WORK REQUIRED: Your response is a verbatim copy of the listing, stripped of its images.

+++ RECORDS

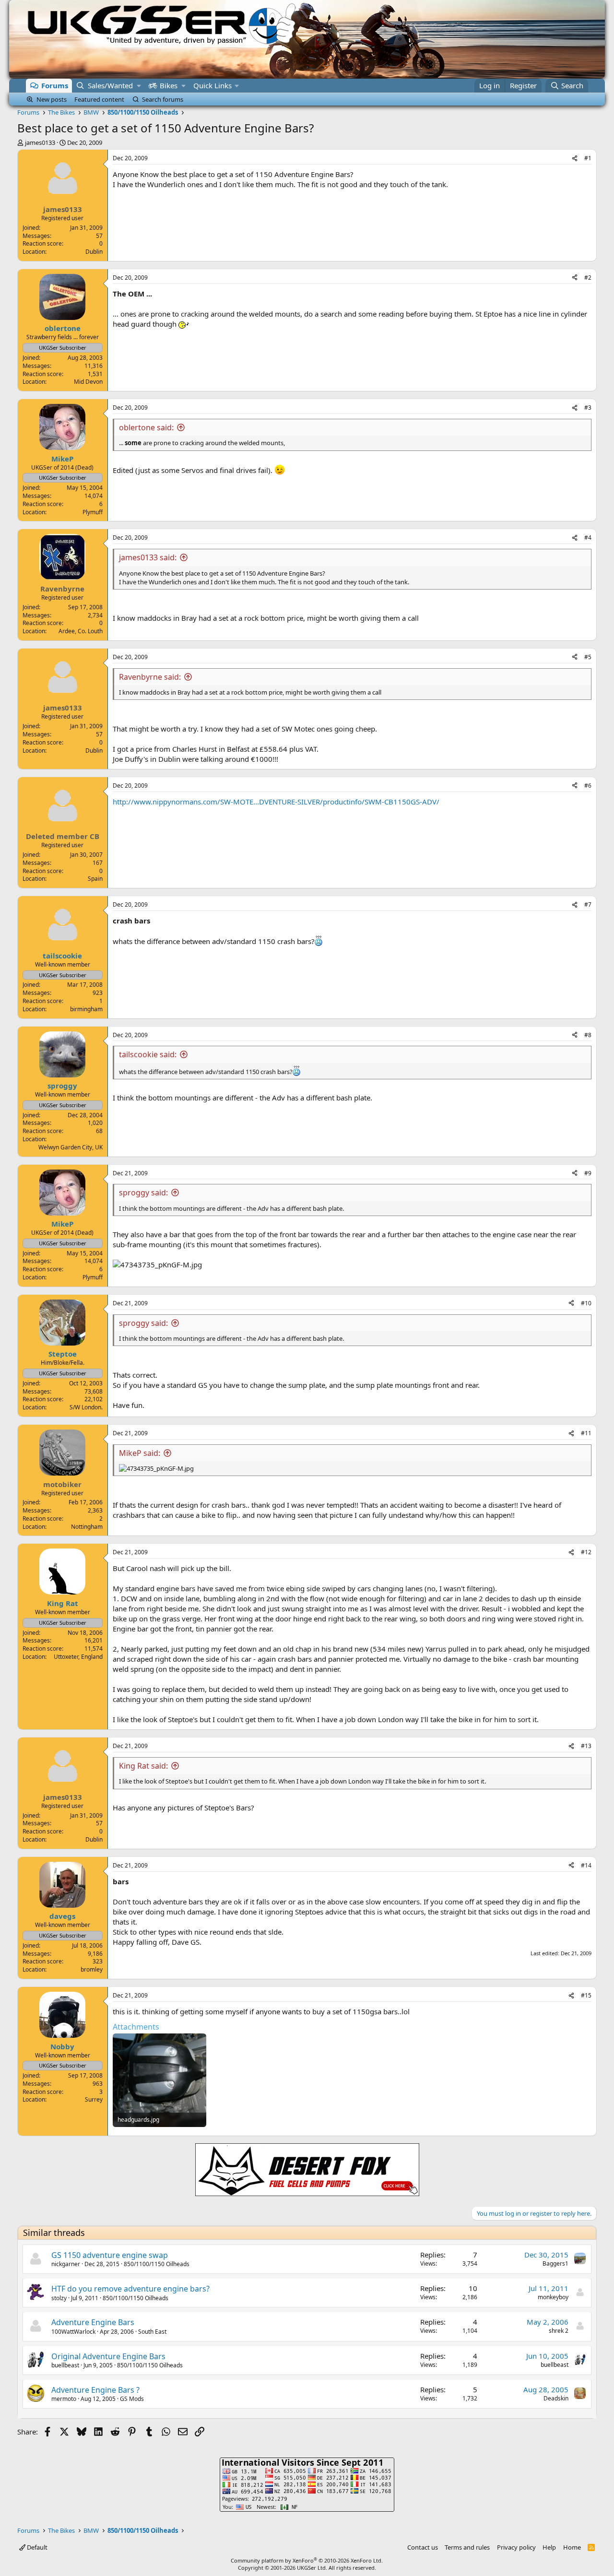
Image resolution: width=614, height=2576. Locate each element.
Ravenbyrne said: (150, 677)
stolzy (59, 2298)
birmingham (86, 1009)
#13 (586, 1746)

++++++

TASK RESPONSE:
Image resolution: width=614, height=2576. Locate each element.
Ravenbyrne said: (150, 677)
stolzy (59, 2298)
birmingham (86, 1009)
#13 (586, 1746)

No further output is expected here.